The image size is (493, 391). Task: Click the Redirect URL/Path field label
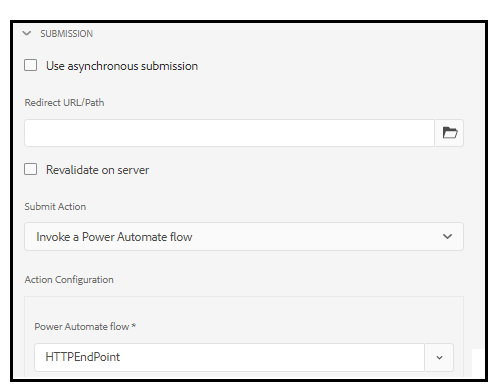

==

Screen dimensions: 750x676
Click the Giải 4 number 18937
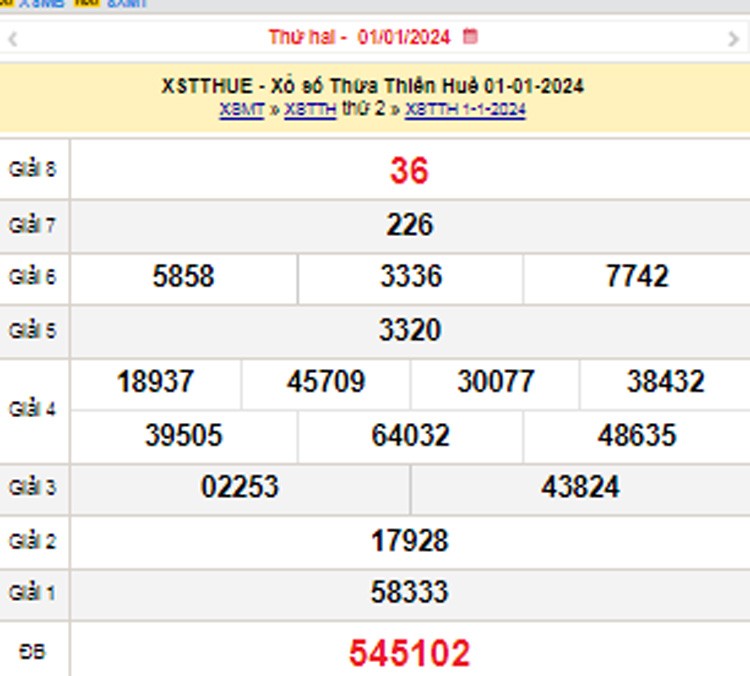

--

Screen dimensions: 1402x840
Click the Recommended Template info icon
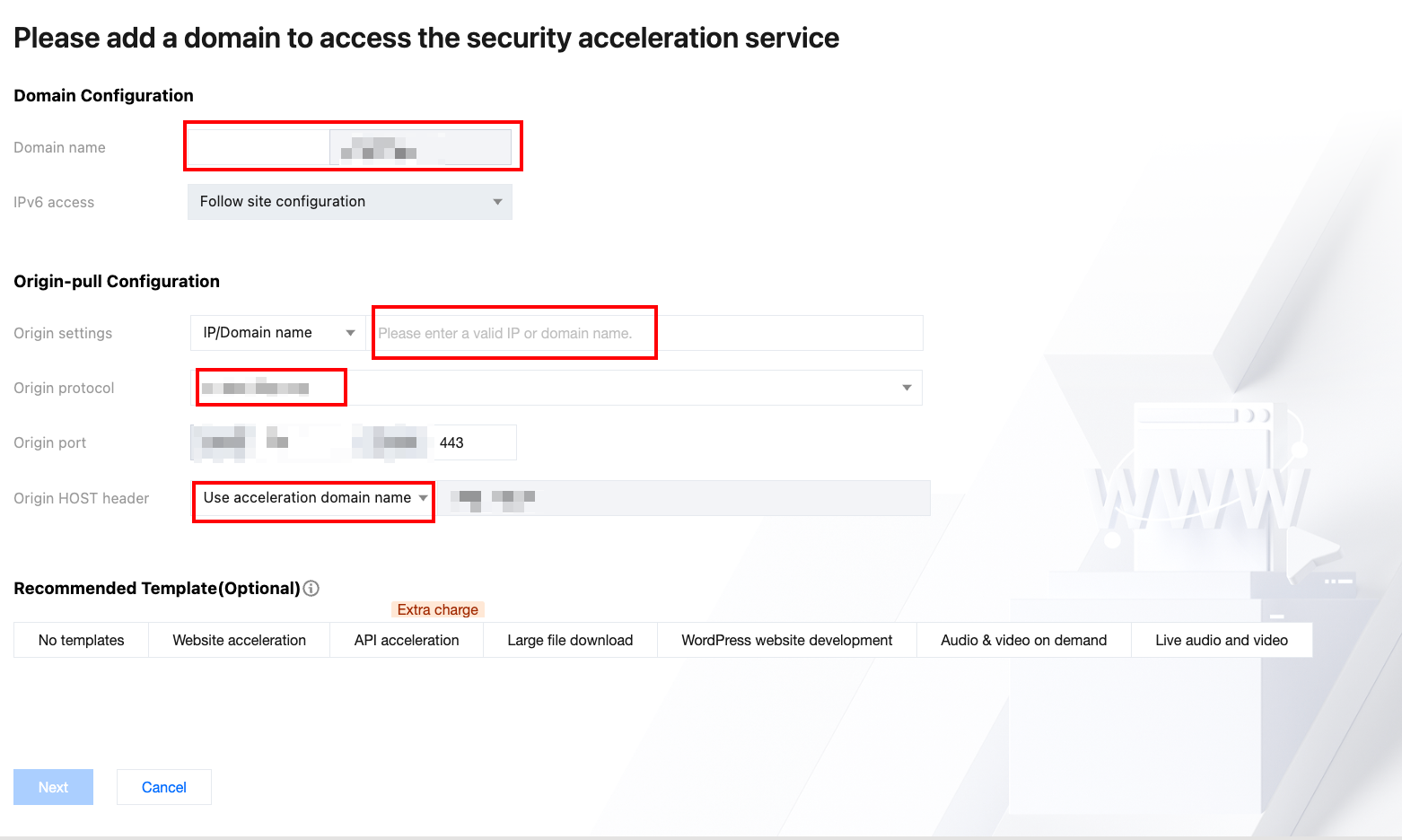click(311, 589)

▶ **Given request**:
Copy the data from the line containing "Screen dimensions: 750x676" through the line containing "Click the Giải 4 number 18937", keeping every character unchanged and adding nothing else.

▶ **Output below**:
Screen dimensions: 750x676
Click the Giải 4 number 18937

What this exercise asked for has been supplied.